Where is the Golden Buddha now?

It is alleged that during the search, he also discovered skeletal remains dressed in uniforms of the Japanese military on a mountain in the Philippines. It is believed that Roxas found hundreds of crates in the cave that contained bars of gold and a golden Buddha. It is also believed that the golden Buddha was made of solid gold.

In addition to the gold bars, it is believed that Roxas removed the Buddha and took it to his home. The cave entrance was sealed, which allowed him to retrieve additional items later. Roxas estimated the statue to stand at roughly three feet tall and weigh more than two thousand pounds. To hoist it from the tunnel, nearly a dozen men used ropes and rolling logs. Afterward, they hid the Buddha in a closet at Roxas's house in Baguio City, 150 miles north of Manila.

As part of his quest for the treasure, Roxas met with three prospective buyers. A prospective buyer was, however, an associate of President Marcos, the dictator. Roxas's house was subsequently invaded by troops two months later, the story goes. During the invasion, everything was taken away.

What happened to Roger Roxas?

Roxas alleged that Marcos' secret service took him into custody after he consulted the media about the treasure being stolen. Roxas was tortured by the men who abducted him. The torture had two reasons. Roxas was prevented from speaking with the media and making claims against Marcos. Second, Roxas was supposed to show the secret service men where the rest of the treasure was located. Roxas escaped captivity through a bathroom window in the room he was being held in. Roxas picked the lock and escaped. He fled to the Philippines with his family.

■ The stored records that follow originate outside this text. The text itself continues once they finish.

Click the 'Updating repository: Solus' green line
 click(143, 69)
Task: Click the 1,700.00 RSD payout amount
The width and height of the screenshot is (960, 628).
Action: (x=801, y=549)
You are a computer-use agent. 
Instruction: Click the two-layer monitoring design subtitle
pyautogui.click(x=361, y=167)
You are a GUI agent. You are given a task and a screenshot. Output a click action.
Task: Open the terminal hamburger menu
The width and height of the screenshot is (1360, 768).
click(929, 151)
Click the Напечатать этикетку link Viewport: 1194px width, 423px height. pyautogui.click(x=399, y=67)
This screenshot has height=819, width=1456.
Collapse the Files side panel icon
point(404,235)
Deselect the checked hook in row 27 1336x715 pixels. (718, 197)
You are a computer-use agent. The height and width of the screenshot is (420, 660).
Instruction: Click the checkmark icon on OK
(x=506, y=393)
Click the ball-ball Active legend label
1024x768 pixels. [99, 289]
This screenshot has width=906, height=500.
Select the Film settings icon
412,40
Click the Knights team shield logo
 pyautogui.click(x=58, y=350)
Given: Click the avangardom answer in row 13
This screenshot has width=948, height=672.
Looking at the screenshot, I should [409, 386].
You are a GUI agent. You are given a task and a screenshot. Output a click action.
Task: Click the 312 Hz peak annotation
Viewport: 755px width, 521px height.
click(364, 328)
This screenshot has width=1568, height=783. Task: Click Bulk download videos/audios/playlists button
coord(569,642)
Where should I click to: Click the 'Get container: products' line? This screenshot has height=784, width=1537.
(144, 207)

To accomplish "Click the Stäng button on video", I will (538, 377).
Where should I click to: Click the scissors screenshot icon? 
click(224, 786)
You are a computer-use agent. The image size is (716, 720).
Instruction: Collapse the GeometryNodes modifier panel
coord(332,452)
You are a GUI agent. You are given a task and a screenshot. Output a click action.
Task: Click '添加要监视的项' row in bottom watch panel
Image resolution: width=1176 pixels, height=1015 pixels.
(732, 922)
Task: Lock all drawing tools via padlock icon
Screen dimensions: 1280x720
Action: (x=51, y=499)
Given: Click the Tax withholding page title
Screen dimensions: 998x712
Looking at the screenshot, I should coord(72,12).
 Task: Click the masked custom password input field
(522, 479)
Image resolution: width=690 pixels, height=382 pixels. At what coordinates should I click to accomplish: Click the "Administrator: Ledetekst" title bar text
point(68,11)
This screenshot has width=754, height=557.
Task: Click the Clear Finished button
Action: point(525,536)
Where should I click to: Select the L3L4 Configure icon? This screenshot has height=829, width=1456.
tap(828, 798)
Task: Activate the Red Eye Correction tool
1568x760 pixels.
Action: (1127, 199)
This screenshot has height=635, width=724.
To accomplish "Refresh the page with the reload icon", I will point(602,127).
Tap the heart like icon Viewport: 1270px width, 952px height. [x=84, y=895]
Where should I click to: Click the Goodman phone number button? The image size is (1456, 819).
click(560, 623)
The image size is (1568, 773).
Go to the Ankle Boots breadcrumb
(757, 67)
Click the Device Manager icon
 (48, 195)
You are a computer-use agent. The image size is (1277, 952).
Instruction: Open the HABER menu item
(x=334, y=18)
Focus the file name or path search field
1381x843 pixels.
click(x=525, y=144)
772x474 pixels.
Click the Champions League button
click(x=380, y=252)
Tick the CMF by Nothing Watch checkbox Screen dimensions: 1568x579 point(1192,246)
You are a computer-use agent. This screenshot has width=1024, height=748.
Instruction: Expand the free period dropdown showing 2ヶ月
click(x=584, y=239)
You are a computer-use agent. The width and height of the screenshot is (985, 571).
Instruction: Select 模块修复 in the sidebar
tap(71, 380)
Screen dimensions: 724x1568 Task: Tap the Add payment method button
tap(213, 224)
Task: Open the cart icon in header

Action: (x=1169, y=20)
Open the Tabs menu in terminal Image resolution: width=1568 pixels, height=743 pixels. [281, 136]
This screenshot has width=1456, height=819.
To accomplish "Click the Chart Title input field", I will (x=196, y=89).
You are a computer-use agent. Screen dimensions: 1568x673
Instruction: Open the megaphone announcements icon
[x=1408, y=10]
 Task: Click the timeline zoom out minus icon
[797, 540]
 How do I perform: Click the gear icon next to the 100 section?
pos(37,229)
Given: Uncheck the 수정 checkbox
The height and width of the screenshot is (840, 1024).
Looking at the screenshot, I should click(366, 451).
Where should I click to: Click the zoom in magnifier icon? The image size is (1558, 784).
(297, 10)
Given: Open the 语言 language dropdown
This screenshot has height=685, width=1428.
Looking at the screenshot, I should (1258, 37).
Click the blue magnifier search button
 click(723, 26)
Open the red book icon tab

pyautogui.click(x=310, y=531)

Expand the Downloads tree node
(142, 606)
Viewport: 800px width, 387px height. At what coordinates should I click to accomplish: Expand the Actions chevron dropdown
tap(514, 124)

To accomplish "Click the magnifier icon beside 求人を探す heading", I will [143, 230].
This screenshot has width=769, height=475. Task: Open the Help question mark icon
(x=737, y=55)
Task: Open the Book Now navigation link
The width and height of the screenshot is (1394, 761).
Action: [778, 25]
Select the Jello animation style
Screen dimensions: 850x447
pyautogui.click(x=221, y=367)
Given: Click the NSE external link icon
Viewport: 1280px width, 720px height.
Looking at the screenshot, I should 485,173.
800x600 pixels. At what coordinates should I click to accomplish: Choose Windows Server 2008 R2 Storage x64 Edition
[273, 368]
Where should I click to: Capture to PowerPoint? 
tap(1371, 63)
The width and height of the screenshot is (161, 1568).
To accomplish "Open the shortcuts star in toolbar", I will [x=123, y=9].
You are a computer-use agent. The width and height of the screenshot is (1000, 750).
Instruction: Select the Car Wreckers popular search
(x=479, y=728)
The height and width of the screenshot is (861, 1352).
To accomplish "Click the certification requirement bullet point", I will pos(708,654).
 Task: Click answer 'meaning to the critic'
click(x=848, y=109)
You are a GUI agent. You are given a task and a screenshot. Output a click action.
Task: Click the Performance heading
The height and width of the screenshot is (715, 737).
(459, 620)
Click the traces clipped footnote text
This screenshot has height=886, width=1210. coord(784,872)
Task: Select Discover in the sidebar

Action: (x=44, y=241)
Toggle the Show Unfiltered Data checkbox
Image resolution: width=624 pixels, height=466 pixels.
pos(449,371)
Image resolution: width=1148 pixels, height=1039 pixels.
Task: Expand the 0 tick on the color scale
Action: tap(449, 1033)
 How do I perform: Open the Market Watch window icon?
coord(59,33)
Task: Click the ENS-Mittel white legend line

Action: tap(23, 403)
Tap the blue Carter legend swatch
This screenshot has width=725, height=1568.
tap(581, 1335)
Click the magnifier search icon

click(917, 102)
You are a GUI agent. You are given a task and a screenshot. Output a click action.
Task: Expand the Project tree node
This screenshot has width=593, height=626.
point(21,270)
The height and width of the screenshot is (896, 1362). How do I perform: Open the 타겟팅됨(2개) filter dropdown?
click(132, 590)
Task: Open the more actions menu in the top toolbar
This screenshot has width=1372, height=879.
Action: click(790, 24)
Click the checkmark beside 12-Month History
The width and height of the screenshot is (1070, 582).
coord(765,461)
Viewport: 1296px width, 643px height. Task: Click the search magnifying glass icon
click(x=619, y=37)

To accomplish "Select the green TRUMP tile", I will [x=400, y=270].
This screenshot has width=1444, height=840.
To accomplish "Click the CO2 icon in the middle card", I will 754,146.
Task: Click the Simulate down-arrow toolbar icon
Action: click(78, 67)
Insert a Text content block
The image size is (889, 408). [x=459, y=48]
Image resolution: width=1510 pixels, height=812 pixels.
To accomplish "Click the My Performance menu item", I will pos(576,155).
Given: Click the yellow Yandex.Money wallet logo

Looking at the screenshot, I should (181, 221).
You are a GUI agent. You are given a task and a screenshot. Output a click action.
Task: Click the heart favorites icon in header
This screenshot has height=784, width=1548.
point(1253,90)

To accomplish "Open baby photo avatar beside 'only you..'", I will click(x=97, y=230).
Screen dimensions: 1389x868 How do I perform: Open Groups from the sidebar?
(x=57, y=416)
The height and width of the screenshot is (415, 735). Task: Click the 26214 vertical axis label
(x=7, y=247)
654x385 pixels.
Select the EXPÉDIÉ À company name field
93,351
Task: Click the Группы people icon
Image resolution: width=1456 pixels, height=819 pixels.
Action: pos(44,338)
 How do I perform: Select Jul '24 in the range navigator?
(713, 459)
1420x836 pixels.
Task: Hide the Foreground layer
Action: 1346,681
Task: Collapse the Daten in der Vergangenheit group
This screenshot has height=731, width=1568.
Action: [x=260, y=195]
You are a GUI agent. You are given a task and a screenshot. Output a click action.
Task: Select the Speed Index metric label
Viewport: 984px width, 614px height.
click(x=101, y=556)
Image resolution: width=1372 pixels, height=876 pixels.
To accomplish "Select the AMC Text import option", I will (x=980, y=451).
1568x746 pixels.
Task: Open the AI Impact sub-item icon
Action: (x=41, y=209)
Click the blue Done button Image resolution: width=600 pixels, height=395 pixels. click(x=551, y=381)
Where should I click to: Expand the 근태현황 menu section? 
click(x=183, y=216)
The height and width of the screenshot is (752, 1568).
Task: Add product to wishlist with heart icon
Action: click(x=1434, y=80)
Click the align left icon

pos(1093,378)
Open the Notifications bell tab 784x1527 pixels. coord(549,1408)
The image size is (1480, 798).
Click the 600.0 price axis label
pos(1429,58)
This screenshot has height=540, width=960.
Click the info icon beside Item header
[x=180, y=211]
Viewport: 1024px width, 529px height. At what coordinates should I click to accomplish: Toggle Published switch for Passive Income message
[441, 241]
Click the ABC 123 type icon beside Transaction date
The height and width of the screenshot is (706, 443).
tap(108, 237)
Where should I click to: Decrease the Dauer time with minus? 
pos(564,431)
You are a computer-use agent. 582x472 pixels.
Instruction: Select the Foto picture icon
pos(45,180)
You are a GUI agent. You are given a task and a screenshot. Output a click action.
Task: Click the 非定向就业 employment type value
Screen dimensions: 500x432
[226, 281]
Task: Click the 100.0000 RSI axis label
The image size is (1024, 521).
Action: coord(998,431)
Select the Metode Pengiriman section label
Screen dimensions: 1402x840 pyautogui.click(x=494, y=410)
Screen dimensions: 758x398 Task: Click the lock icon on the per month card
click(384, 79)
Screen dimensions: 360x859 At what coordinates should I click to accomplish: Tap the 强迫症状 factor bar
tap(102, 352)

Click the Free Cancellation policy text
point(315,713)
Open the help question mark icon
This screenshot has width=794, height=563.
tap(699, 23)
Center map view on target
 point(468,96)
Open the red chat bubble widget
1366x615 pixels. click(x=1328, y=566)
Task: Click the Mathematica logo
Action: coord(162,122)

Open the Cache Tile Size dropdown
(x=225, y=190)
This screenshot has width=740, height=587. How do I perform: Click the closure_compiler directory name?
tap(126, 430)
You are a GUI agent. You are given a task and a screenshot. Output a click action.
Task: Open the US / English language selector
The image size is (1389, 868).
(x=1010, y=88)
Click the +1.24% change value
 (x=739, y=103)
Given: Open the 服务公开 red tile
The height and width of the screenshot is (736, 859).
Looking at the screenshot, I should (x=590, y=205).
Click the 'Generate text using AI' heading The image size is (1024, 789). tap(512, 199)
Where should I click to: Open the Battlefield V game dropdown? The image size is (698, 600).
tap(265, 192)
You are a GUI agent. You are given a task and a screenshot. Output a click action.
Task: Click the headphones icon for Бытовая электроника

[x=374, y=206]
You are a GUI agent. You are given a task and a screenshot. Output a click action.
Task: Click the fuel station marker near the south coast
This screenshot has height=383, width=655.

Roxas and his family sued Marcos years later. It is believed that his estate was sued for a large sum. Based on his disposition and testimony to a jury, Roxas received over $20 billion. An appeals court reduced the amount to $13 million.

Did they Ever Find the Treasure in the Philippines?

According to the New York Post, Imelda Marcos, now over 92 years old, only paid just over $1 million of the amount Roxas is owned by her family. Several photographs have been spotted of the former first lady posing with a golden Buddha statue. Roxas, his relatives, and the statue have also been photographed during the 1990s. It is said that over 20 carats of nearly pure gold were used in the making of the Buddha. The Marcos regime may have discovered the treasure and melted it down, providing the family with its vast wealth as a result. The contents of the vault, however, are still being sought out by several parties, including the Philippine government.

Can you find Treasures?

Using a metal detector that looks for targets deep in the ground is one way to do this. Make sure you do your research and separate the fact from the fiction before you make your decision. You can find treasure by reading local stories, looking at treasure maps, researching in your library, and speaking to people with first-hand knowledge. The unfortunate thing is that rumors are likely to spread to make you think that you will never find the treasure. Putting some hard work into it and doing some research could lead to you finding a buried treasure if you put some effort into it. Many stories of deep treasures of gold are based on fact. We hope the learning lessons from the Yamashita Treasure help you in your quest for treasure!